# Floated barrels and shooting stick



## owwwwww (Jan 8, 2008)

I was thinking of this the other day, on a floated barrel gun, do you think it messes up the harmonics and accuracy when you have your barrel resting on a shooting stick? Especially with a heavy gun. I usually rest my gun on the barrel compared to the stock, dont think im gonna do that anymore but just curious if anyone knows for sure. Im sure its not good unless you sight in that way. This could explain some peoples missed shots on small targets! Im referring to smaller calibers like 22-250 and .223 :sniper:


----------



## Ambush Hunter (Jun 29, 2009)

Not a good habit to develop. There is a reason no one clamps bipods to barrels...although I am sure some tried :wink:


----------



## People (Jan 17, 2005)

That is not a good plan ever. It is always best to not touch the tube even with your thumb. It can affect how your rifle shoots. Best practice is to use the stock for any rest you have.

Coroners refer to dead people as "ABC's". Already Been Chucked.


----------



## Fallguy (Jan 23, 2004)

I have always been a follower of sighting in and target shooting the same way I shoot when I hunt. Most of the time that means I sight in while laying prone off my bipod. I don't sight in sitting at a bench or using a shooting vice because I am never going to be doing that hunting. I may not get as tight of groups that way but oh well.


----------



## huntin1 (Nov 14, 2003)

Very bad idea, anything that puts pressure on the barrel can affect accuracy.

Like fallguy, I never use a bench, ever. All my sighting in, load testing, everything is done prone, with a bipod up front and a small bag under the rear of the stock that I grip with the off hand. I can squeeze or release this bag to make minor corrections in elevation.

huntin1


----------



## Fallguy (Jan 23, 2004)

huntin1 said:


> small bag under the rear of the stock that I grip with the off hand. I can squeeze or release this bag to make minor corrections in elevation.
> 
> huntin1


That's a great idea....using that off hand to help change your elevation. I am going to try that.
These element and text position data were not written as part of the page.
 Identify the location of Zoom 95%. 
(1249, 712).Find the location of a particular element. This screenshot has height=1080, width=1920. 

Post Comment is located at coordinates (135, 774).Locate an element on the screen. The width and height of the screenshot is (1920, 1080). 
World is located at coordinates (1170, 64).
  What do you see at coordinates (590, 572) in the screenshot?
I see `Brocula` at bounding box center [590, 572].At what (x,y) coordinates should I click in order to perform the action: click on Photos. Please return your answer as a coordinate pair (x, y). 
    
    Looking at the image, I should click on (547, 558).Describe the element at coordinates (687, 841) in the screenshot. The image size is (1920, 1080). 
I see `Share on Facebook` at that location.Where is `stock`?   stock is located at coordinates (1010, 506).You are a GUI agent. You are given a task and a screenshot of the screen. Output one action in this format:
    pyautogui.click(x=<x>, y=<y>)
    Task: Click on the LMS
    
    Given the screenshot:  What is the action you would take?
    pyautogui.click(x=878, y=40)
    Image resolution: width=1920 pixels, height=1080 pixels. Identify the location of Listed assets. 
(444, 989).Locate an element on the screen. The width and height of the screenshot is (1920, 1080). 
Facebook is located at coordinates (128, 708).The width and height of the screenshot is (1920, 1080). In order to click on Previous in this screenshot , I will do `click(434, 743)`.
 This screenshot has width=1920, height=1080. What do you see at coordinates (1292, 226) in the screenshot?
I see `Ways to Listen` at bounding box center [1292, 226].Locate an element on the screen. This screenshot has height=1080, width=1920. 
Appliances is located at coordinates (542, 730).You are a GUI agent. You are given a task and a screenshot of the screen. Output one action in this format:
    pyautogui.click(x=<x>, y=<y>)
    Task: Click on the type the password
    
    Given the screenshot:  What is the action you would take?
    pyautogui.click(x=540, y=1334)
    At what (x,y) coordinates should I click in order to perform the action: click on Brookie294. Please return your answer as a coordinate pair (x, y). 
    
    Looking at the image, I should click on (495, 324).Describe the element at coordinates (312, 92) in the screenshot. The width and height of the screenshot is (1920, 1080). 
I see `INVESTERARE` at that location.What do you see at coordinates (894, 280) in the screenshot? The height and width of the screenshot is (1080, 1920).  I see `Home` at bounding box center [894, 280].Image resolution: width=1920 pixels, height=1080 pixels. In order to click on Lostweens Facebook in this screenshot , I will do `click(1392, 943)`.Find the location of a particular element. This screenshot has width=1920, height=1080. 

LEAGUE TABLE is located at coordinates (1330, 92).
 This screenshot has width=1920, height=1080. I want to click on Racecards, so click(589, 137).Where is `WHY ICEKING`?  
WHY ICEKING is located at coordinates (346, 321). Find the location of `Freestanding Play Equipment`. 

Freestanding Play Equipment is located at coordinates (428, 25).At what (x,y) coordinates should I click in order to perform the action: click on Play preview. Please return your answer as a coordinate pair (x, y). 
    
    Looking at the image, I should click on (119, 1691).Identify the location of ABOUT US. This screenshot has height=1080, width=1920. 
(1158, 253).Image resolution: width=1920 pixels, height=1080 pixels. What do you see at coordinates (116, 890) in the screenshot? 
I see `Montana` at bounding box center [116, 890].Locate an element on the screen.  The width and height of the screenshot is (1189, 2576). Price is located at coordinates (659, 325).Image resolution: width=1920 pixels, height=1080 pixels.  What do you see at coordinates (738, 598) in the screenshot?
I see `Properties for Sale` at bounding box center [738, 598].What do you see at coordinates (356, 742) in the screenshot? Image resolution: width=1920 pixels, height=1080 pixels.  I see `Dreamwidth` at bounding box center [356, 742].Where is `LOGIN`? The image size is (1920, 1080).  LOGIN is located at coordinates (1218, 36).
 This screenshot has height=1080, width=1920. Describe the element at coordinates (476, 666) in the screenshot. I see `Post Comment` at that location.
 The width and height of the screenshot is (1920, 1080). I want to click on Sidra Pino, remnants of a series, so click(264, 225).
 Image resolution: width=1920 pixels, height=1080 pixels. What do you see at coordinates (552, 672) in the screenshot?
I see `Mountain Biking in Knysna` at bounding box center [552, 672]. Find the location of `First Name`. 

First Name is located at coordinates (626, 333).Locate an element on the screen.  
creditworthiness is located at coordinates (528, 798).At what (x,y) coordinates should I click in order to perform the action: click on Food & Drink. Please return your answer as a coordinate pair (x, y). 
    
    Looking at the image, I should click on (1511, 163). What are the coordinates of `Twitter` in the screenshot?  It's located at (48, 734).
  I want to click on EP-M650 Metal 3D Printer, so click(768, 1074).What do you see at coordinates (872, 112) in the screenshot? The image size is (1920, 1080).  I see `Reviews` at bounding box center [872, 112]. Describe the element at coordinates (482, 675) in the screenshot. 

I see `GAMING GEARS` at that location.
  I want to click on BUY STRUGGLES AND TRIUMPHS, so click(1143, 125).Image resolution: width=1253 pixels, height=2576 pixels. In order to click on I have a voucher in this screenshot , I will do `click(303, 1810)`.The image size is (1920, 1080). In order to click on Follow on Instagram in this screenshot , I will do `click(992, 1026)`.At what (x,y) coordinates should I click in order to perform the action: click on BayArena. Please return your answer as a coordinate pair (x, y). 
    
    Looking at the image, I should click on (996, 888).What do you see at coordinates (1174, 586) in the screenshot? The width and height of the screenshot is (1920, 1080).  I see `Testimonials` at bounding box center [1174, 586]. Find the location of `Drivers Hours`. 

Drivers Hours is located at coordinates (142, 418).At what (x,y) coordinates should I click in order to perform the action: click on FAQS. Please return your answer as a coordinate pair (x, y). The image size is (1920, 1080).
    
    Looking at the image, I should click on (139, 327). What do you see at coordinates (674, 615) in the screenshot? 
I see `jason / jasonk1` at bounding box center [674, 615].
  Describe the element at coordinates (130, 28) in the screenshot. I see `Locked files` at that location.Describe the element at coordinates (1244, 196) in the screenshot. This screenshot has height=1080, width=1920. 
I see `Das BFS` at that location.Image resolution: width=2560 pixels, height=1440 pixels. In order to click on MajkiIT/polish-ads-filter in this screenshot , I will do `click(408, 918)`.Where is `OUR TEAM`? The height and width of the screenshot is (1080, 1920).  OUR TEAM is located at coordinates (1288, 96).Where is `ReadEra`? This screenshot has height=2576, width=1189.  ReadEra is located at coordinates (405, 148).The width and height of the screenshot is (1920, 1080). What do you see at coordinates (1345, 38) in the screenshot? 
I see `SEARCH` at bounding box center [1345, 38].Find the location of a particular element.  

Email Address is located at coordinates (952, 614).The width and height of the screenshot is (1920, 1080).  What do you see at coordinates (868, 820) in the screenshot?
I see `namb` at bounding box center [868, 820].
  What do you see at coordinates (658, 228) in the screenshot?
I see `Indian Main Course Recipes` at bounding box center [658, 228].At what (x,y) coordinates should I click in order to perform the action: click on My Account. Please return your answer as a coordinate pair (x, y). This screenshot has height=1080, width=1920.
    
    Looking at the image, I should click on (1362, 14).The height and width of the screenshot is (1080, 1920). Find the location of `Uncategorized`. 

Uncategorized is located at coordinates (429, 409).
A few weeks ago papapete and I went down to his dad's range to check our rifles prior to leaving for the Bremen tournament. Papapete was shooting off the bench and I just kind of went ahead and did the same since he did. I shot like crap. So then I moved to a prone position which is how I usually shoot and while I didn't shoot my best, there was a vast difference (I think mentally I was off that day, especially after seeing my groups from my shooting at the bench...I lost confidence). And like was said...why shoot from a bench if you are never going to be doing that when hunting. Contest shooting I suppose that would be a different story.


----------



## Csquared (Sep 5, 2006)

Guys, you shoot from a bench for the same reason as any other test....to eliminate variables. You're testing loads and/or your rifle...not shooting ability. Everything else is just practice.

For guys like huntin1 who's shooting skills probably exceed the rest of us by a wide margin there probably isn't a big difference between prone and shooting from a bench. But for the rest of us mortals......we need a bench! :beer:

But to the original post, back when they used to make door handles a different color then the rest of the car I told my kids that was so you knew what part of the car they were supposed to touch 

They put wood and plastic on rifles for the same reason :wink:


----------